Scientists don’t believe in Elon Musk’s dream of superior vision for people using the Blindsight implant

In the journal Nature, an article was published in which scientists from the University of Washington (UW) refuted Elon Musk’s claim about the future superior capabilities of the Blindsight implant for restoring or giving vision to blind or visually impaired people. Musk is not familiar with the workings of the brain, and vision is not a series of pixels, scientists said. Everything is much more complicated and technology is unable to rise to the level of living tissues, much less surpass them.

Image source: Computerra

In March of this year, it became known that Elon Musk’s Neuralink is developing and even testing a cortical implant called Blindsight (literally, “Blindsight”). Following the apparent success of the Neuralink brain implant to restore communication functions to patients with spinal cord injuries, the announcement of a new miracle implant to restore vision has been met with enthusiasm.
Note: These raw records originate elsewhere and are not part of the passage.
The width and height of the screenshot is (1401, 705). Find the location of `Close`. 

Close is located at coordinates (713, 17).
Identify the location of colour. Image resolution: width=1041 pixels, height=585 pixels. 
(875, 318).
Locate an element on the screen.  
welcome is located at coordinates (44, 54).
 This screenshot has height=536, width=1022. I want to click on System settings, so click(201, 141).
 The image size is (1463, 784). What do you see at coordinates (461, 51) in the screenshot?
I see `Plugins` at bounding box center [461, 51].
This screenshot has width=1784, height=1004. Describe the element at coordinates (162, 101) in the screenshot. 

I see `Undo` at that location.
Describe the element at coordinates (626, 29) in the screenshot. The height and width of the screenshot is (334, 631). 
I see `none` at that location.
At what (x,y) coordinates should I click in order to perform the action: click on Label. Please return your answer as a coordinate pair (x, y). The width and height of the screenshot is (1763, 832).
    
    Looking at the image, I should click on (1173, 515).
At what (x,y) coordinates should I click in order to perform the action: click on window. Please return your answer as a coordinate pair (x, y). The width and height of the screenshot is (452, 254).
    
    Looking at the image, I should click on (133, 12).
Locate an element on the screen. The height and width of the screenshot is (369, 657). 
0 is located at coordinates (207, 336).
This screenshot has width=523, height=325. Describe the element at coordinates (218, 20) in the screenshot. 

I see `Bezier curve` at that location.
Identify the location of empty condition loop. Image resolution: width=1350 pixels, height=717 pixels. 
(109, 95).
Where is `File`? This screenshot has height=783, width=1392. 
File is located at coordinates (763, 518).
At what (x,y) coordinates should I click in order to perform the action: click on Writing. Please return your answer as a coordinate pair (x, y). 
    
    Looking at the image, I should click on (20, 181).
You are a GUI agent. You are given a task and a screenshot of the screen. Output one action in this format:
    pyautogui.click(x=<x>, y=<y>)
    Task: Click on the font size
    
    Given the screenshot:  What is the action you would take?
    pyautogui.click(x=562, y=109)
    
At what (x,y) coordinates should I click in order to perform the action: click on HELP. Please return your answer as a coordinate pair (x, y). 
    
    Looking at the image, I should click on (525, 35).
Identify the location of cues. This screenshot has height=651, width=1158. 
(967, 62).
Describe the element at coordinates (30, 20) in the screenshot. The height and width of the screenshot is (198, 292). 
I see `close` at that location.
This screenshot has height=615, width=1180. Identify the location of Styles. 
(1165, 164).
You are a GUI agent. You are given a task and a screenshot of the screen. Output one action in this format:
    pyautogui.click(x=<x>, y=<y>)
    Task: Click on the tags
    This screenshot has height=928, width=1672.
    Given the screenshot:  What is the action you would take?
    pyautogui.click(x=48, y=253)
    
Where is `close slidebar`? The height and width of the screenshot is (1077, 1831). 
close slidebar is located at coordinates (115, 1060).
Loss of vision is a fairly common occurrence in medical practice, not to mention congenital defects of this kind. Vision often deteriorates steadily as people age, and this is now perceived as a necessary evil.

On March 20, 2024, Musk posted a short message on his social network X account about the company’s next product, the Blindsight implant. “The [artificial vision] resolution will be low at first, like early Nintendo graphics, but could eventually exceed normal human vision,” Musk later explained in X. Scientists at the University of Washington latched on to the phrase and tried to figure out if this was true.

Patterns of electrode arrays and how cat videos will be processed in the visual cortex. Image Source: Fine, I & Boynton, G/CC By 4.0

To study the possibilities of an artificial stimulus to the cortical cells of the visual cortex of the brain – without the participation of vision and channels for transmitting signals directly through the nervous tissue to the brain – a simple computer model was used as “virtual patients”. Scientists have shown that the position of engineers that the brain receives signals like pixels on a matrix or display screen does not correspond to the real state of affairs. The simulation clearly showed how a patient with a certain number of pixels would see, for example, a cat.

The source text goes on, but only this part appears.